Will people stop messing with unsafe buffers in C already? Even just using C++ with the most basic buffer/dynamic array template would have prevented this issue.
While I agree with the general thrust of your comment, note that a) this is specifically adressed in Daniel's blog post b) He stated the reason why it's not happening right now multiple times already, and they seem well thought out. (Basically, the code base is huge and not easily converted, and there is no compiler support for some of the platforms libcurl supports).
Engineering is based on trade offs. In this specific case, the answer is no, unfortunately. This does of course not absolve new or smaller projects of this critique, but let's give curl a pass on this one.

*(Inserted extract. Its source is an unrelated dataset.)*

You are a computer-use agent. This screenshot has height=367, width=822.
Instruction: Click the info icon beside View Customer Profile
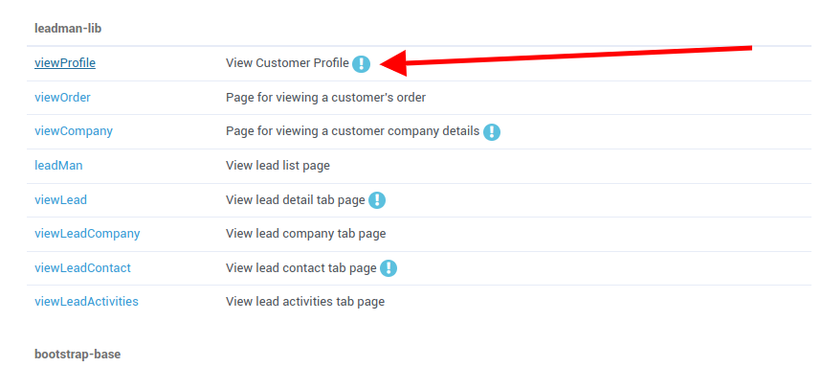point(361,64)
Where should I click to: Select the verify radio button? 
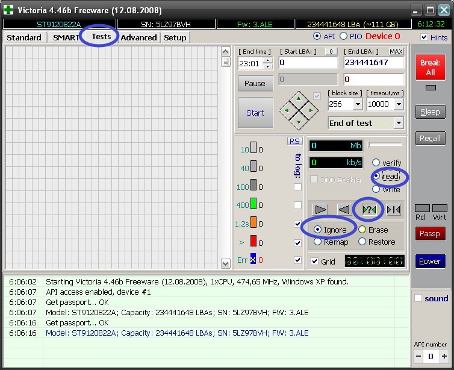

Yeah, it was more of a general "old man yells at cloud" comment not aimed at anything in particular. It's just frustrating that we shouldn't have 99% of these vulnerabilities. Don't even have to go all the way with the borrow checking and rust, just basic bounds checks on all containers through templates would be a massive improvement over using C. Yes, the performance will degrade by some single digit %, but nobody cares.
> and there is no compiler support for some of the platforms libcurl supports
I feel like there are no serious platforms that don't have at least a C++ compiler for it. Or am I wrong there?
In that case, lets yell at clouds together. And somehow rust made me forget about C++. Or ADA. Or even godforsaken COBOL(and now you have permission to yell at me).
Engineering is based on trade offs. In this specific case, the answer is no, unfortunately. This does of course not absolve new or smaller projects of this critique, but let's give curl a pass on this one.